▸ WORK REQUIRED:
Pictures are to be omitted. Output only the lines from the one containing "Task: Collapse the Geometry Synthesis node" through the end of the data, word for word.

== Segment start ==

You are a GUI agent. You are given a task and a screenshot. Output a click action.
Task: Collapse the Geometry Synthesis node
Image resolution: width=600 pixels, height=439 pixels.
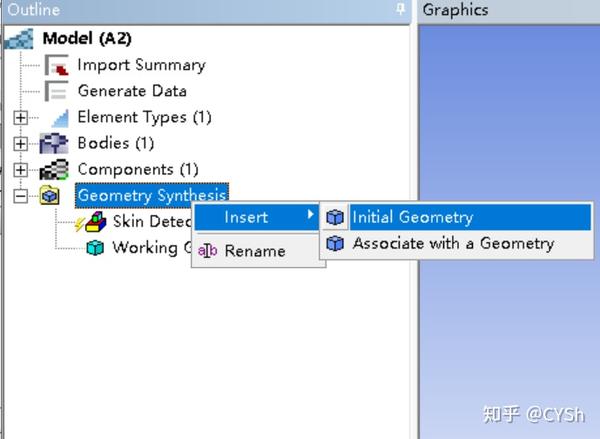click(x=20, y=196)
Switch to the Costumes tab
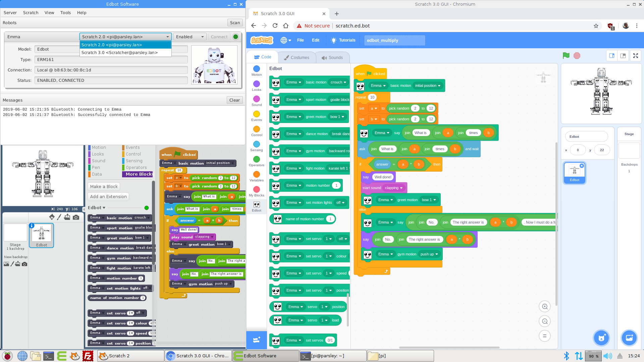This screenshot has height=362, width=644. coord(297,58)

== Segment end ==

▸ SOLUTION TO THIS TASK:
Task: Collapse the Geometry Synthesis node
Image resolution: width=600 pixels, height=439 pixels.
click(x=20, y=196)
Switch to the Costumes tab
This screenshot has height=362, width=644. coord(297,58)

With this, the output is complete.